Start of Provided material

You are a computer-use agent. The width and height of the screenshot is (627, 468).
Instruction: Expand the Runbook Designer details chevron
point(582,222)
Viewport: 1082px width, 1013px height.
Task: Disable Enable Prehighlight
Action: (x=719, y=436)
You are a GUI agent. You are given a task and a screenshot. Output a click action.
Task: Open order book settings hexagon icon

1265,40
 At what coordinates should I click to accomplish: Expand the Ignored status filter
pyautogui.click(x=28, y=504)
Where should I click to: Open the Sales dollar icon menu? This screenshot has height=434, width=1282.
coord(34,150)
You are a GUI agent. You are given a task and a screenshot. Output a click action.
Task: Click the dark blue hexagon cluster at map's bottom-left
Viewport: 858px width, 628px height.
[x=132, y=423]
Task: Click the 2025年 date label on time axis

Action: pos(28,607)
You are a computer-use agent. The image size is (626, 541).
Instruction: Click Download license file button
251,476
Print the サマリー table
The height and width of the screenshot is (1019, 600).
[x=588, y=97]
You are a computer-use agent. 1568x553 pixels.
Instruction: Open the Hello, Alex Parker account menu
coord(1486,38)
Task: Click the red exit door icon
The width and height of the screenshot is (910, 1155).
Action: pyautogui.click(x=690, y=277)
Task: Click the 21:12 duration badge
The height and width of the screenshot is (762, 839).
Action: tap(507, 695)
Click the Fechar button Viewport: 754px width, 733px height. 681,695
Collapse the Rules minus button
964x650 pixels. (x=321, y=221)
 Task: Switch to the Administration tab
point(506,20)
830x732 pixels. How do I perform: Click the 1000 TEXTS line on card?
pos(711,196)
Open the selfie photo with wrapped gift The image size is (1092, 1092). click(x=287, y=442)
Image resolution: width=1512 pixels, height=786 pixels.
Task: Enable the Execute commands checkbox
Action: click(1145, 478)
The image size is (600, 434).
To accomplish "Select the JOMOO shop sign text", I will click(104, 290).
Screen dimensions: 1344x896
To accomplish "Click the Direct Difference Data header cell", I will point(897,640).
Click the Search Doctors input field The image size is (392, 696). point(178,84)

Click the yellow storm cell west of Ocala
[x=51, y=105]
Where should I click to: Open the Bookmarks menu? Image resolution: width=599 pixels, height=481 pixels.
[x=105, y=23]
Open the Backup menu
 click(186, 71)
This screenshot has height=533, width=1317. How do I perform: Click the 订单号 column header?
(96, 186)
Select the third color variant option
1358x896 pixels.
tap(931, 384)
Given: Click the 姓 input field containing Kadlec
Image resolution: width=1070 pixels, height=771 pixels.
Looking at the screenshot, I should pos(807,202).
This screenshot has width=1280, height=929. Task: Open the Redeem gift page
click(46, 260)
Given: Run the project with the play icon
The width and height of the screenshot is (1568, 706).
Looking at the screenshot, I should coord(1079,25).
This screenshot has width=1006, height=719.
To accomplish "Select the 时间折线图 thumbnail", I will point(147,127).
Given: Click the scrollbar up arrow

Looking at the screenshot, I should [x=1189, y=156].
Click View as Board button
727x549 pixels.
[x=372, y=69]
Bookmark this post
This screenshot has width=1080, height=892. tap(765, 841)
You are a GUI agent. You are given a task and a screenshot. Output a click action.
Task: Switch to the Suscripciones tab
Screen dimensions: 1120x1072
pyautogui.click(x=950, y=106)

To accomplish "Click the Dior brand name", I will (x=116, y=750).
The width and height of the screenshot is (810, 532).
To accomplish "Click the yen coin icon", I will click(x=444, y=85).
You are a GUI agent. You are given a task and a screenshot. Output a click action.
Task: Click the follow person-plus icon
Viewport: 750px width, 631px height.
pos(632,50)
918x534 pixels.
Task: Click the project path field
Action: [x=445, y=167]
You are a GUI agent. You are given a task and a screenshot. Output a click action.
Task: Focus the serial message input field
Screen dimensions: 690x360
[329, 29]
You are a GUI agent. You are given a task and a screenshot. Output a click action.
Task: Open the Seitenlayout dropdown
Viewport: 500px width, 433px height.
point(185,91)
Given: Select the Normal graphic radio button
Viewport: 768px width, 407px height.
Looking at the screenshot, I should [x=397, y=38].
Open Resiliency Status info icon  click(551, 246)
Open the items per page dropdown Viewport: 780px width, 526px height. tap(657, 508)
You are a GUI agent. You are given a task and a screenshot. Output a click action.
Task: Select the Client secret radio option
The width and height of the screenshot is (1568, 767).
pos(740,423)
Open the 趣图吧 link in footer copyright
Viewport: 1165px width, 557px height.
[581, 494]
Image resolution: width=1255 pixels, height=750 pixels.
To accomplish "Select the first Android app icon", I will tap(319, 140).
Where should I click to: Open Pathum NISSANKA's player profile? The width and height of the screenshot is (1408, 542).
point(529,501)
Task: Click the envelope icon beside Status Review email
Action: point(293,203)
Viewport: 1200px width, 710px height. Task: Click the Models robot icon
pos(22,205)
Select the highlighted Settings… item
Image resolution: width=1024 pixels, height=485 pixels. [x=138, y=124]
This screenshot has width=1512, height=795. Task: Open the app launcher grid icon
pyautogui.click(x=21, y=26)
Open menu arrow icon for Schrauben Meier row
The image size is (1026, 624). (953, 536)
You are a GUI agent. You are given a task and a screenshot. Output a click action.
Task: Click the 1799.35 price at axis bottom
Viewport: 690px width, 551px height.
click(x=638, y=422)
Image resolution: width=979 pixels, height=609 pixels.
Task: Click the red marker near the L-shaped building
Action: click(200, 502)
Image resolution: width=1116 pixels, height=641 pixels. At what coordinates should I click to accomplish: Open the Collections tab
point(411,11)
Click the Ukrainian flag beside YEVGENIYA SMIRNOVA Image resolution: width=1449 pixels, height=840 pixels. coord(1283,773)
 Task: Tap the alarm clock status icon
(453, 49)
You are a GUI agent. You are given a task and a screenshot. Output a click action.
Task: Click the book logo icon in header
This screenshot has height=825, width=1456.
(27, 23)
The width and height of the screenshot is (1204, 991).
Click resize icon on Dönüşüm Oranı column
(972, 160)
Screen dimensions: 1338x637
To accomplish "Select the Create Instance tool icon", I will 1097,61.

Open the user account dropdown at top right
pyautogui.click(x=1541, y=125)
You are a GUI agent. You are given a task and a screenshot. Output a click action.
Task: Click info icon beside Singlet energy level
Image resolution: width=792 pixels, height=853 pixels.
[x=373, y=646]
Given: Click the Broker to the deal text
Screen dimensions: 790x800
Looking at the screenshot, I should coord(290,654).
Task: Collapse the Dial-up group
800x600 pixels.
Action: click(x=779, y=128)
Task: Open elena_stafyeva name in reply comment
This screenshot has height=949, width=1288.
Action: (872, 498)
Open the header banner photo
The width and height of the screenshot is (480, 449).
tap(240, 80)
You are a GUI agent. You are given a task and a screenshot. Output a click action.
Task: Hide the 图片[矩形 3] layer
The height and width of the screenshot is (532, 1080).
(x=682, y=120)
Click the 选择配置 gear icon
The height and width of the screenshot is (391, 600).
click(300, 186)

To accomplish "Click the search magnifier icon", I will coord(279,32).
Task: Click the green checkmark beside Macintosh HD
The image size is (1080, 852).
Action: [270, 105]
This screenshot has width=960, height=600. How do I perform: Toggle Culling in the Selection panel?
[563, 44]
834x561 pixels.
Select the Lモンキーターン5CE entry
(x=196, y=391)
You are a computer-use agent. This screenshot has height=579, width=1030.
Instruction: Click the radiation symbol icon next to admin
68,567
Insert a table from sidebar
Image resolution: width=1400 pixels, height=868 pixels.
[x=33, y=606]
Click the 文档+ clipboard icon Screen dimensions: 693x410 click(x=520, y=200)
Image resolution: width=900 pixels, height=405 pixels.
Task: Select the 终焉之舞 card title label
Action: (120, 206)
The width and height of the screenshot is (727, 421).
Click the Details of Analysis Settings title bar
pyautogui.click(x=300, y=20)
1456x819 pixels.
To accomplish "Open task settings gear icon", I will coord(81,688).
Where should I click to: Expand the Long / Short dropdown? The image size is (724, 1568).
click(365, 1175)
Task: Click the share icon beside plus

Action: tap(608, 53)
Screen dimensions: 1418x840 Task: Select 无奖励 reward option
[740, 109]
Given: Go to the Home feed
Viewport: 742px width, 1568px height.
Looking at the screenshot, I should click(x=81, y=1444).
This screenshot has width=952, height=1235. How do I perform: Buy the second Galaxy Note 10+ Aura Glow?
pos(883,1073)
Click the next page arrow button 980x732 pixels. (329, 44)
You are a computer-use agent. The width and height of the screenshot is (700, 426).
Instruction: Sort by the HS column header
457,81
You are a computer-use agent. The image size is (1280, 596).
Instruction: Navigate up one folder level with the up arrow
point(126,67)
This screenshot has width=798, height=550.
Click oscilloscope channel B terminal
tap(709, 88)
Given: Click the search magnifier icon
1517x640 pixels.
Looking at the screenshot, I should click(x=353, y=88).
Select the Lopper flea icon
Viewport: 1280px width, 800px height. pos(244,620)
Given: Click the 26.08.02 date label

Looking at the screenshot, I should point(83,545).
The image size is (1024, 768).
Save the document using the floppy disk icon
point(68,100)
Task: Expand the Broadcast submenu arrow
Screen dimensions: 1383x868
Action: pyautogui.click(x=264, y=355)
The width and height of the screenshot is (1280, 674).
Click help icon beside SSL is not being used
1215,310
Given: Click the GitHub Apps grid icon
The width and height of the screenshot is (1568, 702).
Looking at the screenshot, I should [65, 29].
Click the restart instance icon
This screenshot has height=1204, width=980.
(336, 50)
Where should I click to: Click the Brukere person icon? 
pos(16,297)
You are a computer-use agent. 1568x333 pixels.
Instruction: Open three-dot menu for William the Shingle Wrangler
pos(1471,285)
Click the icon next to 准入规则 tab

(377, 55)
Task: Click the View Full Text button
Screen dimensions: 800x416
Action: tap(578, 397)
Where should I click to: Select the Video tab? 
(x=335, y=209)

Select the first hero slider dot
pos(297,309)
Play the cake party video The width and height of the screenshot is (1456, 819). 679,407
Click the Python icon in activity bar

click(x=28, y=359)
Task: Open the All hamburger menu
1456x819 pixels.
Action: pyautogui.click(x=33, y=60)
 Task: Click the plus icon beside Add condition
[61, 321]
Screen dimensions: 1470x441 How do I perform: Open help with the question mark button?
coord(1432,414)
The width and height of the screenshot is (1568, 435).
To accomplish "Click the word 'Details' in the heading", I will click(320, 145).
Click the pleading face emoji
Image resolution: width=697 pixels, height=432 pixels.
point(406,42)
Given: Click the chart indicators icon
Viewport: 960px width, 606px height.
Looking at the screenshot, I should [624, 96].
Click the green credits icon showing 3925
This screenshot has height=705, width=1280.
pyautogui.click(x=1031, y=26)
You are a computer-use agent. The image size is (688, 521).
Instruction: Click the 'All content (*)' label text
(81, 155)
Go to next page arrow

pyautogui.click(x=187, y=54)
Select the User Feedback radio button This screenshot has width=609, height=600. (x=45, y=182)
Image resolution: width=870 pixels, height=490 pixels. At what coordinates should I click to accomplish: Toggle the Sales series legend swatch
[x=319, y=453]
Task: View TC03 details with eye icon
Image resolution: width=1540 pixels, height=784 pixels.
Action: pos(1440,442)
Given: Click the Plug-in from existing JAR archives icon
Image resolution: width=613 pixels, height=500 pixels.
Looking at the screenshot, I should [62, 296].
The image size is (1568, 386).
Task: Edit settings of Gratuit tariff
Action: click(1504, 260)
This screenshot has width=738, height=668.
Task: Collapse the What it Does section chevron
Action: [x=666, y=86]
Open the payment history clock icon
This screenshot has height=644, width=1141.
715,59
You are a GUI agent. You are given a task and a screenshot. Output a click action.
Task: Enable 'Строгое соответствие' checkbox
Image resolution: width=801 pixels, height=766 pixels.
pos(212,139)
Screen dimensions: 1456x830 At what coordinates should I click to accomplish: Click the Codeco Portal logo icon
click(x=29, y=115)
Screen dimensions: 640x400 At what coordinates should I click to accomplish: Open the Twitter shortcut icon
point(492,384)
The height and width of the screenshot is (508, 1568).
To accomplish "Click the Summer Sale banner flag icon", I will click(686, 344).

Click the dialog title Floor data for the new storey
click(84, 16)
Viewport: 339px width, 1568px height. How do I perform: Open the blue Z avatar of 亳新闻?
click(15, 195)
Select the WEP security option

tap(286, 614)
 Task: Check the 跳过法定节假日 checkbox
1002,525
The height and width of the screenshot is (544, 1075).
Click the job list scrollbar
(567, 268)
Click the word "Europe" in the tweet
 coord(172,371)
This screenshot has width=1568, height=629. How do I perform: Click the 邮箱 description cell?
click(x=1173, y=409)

End of Provided material

--- What needs to be done ---
Each line from the top of the data, up to and including the line that contains "Click the Fechar", should be set down exactly.

--- Exercise output ---
You are a computer-use agent. The width and height of the screenshot is (627, 468).
Instruction: Expand the Runbook Designer details chevron
point(582,222)
Viewport: 1082px width, 1013px height.
Task: Disable Enable Prehighlight
Action: (x=719, y=436)
You are a GUI agent. You are given a task and a screenshot. Output a click action.
Task: Open order book settings hexagon icon

1265,40
 At what coordinates should I click to accomplish: Expand the Ignored status filter
pyautogui.click(x=28, y=504)
Where should I click to: Open the Sales dollar icon menu? This screenshot has height=434, width=1282.
coord(34,150)
You are a GUI agent. You are given a task and a screenshot. Output a click action.
Task: Click the dark blue hexagon cluster at map's bottom-left
Viewport: 858px width, 628px height.
[x=132, y=423]
Task: Click the 2025年 date label on time axis

Action: pos(28,607)
You are a computer-use agent. The image size is (626, 541).
Instruction: Click Download license file button
251,476
Print the サマリー table
The height and width of the screenshot is (1019, 600).
[x=588, y=97]
You are a computer-use agent. 1568x553 pixels.
Instruction: Open the Hello, Alex Parker account menu
coord(1486,38)
Task: Click the red exit door icon
The width and height of the screenshot is (910, 1155).
Action: pyautogui.click(x=690, y=277)
Task: Click the 21:12 duration badge
The height and width of the screenshot is (762, 839).
Action: tap(507, 695)
Click the Fechar button Viewport: 754px width, 733px height. 681,695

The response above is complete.